_Exercise:_ Filtering the records below, copy only those lines that include the word "agent".
*** Data supplied ***
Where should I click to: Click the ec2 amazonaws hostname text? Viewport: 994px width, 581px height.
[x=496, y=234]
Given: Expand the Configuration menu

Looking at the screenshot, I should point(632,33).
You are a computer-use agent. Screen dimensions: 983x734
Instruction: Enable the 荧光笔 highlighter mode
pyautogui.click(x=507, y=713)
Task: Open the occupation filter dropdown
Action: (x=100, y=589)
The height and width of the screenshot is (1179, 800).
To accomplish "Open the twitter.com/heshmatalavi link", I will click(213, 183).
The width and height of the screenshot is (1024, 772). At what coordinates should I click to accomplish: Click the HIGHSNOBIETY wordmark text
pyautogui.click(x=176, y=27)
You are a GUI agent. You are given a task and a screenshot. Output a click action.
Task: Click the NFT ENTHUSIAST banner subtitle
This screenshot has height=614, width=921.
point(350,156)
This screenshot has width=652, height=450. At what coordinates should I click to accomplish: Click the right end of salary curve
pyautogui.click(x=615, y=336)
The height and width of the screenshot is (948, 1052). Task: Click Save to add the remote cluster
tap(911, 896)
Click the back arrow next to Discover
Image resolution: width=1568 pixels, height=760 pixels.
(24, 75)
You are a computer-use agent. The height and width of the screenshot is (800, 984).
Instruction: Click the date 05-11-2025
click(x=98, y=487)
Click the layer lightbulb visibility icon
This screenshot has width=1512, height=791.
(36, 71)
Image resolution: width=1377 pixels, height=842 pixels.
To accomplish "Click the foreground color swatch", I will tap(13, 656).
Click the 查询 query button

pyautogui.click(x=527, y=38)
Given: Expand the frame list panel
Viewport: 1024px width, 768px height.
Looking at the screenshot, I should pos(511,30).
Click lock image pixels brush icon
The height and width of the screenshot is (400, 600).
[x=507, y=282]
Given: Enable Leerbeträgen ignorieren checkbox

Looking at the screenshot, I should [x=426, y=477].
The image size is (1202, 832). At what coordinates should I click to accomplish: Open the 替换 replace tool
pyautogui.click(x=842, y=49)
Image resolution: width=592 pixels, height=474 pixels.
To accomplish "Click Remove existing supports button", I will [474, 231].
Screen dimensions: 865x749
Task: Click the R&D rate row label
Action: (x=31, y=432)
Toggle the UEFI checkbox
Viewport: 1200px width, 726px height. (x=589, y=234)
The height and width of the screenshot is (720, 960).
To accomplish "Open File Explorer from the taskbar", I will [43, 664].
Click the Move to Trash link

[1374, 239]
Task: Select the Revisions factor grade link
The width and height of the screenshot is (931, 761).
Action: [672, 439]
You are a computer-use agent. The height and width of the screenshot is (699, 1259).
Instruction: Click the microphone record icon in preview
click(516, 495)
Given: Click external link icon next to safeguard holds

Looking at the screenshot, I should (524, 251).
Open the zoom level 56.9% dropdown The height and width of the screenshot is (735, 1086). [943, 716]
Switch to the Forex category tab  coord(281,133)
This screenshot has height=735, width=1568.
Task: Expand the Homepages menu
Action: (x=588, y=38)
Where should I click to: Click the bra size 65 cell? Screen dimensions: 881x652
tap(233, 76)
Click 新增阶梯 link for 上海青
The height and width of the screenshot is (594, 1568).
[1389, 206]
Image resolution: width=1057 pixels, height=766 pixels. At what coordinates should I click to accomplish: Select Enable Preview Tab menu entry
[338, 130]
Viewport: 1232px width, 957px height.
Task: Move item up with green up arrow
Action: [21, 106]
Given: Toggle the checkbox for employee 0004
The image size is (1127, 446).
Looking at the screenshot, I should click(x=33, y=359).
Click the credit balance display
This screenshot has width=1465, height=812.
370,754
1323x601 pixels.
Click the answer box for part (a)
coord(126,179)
*** End of Data supplied ***
_Task solution:_
You are a computer-use agent. Screen dimensions: 983x734
You are a GUI agent. You are given a task and a screenshot. Output a click action.
You are a computer-use agent. The height and width of the screenshot is (800, 984).
You are a computer-use agent. The height and width of the screenshot is (699, 1259).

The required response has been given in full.